-- START OF Quoted text --

Fresh off the heels of his role as Aladdin in the blockbuster Hollywood film, Mena Massoud is speaking out about the lack of diversity in Hollywood, saving the planet and his new Hulu series ‘Reprisal’, a neo-noir thriller set to launch this December.

ALADDIN EXCEEDED ALL EXPECTATIONS AND GROSSED OVER A BILLION DOLLARS. HAS THIS CHANGED YOUR CAREER AS YOU EXPECTED?
No it hasn’t. Doors didn’t open with endless opportunities as one might imagine and in a lot of ways, it’s actually been harder.

HAVE YOU NOTICED ANY SHIFT IN HOW ARABS ARE PERCEIVED IN HOLLYWOOD DURING THE TIME YOU’VE BEEN IN THE ACTING BUSINESS? WHAT WERE YOUR FIRST ROLES LIKE?
Yes, I’ve noticed a shift in how North African and Middle Eastern actors are perceived for sure. My first union role ever as an actor was back in 2011 and I played Al Qaeda #2. I think those kinds of roles are seen less and less in Hollywood, but ever since 9/11 there’s been a narrative that, anyone who looks like me, has to overcome.

-- END OF Quoted text --

■ Exercise prompt ■
Write the next portion of the interview with Mena Massoud above, picking up after its final answer.

-- START OF Extracted material --

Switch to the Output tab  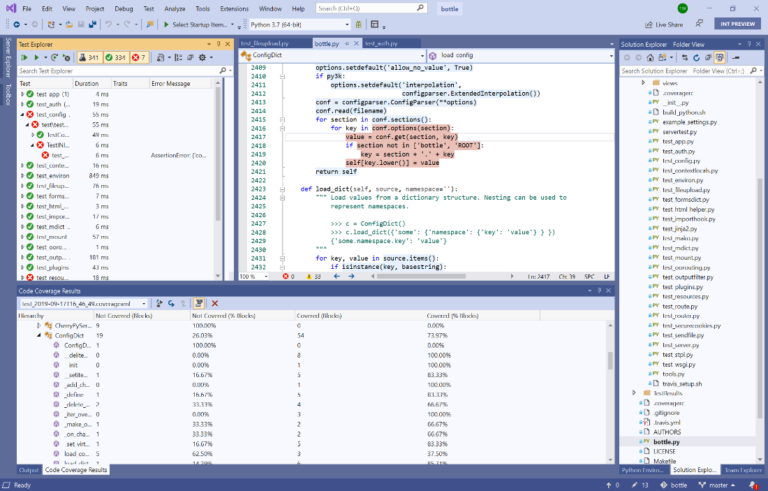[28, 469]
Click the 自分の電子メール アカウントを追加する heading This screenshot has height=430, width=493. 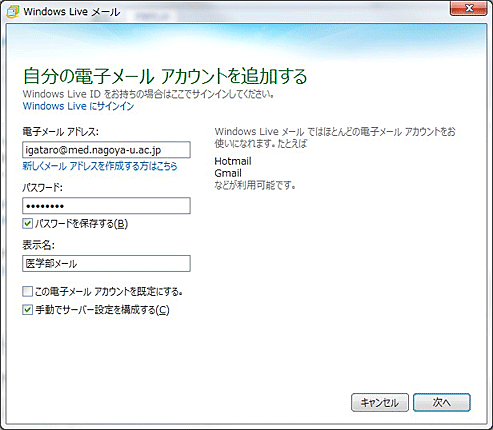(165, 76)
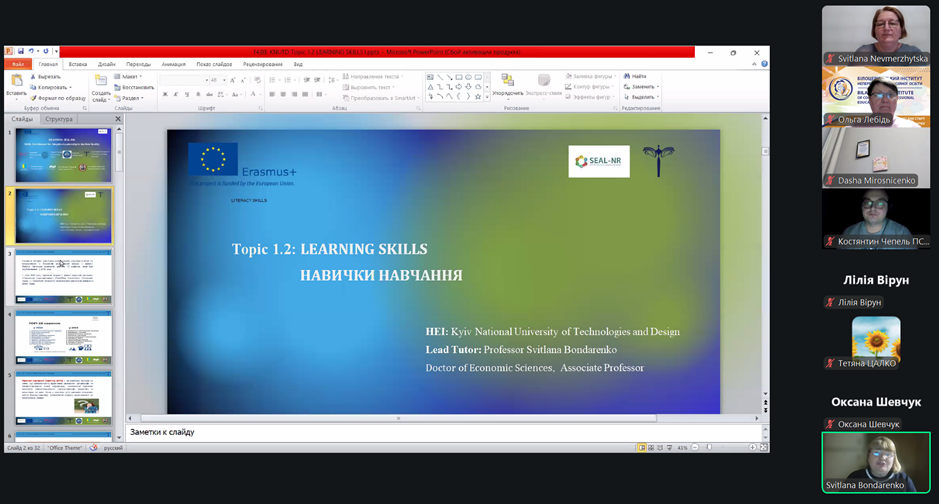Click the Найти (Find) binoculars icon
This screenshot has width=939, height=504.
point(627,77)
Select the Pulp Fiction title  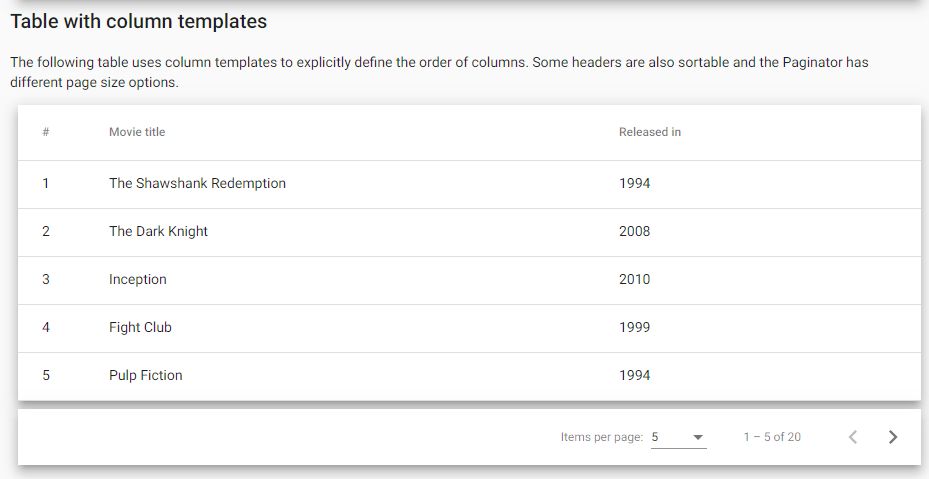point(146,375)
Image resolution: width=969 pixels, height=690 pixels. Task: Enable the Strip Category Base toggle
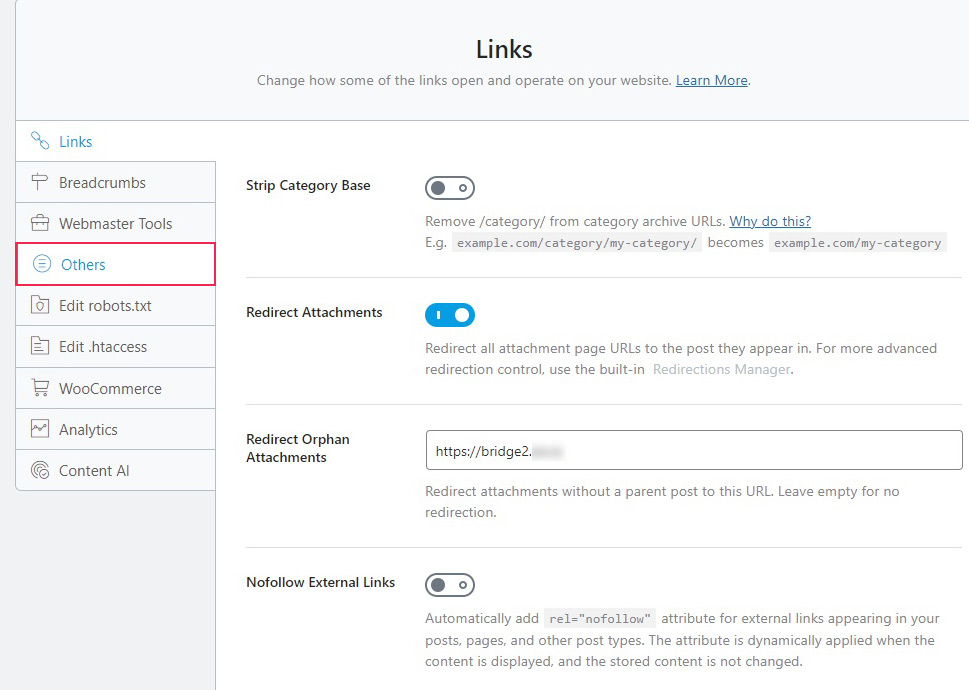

-- END OF Extracted material --

■ Exercise response ■
YOU STARTED A CHARITY PROJECT CALLED THE ETHNICALLY DIVERSE ARTISTS FOUNDATION. HOW DO YOU INTEND TO AFFECT CHANGE IN AN INDUSTRY WITH SUCH DEEP-ROOTED TRADITIONS OF CLICHÉS AND CULTURAL REPRESENTATIONS?
By helping the actual artist. Most artists of colour stem from immigrants who do not encourage their children and grandchildren to pursue the arts and that stalls the whole process. The only way to make a change is to keep pursuing your dreams, and the Foundation will help artists do that by providing them with essential and necessary resources to advance their pursuit: headshots, studio space, networking opportunities, master classes, equipment – as long as an artist knows exactly what they need help with, the Foundation will aid them.

I THINK THOSE KINDS OF ROLES ARE SEEN LESS AND LESS IN HOLLYWOOD, BUT EVER SINCE 9/11 THERE’S BEEN A NARRATIVE THAT, ANYONE WHO LOOKS LIKE ME, HAS TO OVERCOME.

AFTER TOURING THE WORLD TO PROMOTE ALADDIN, INCLUDING EUROPE, JORDAN AND MEXICO, WHAT IMAGE OF HUMANITY HAVE YOU CONSTRUCTED IN YOUR MIND?
That we’re all the same. We all love and mourn and stress and desire the same. Humans are the same everywhere, but unfortunately the opportunity to learn, and create and prosper doesn’t exist equally.

YOU WERE BORN IN CAIRO BUT GREW UP IN ONTARIO, CANADA FROM THE AGE OF THREE. DO YOU IDENTIFY MORE WITH ONE OF THESE CULTURES THAN THE OTHER, AND HOW SO?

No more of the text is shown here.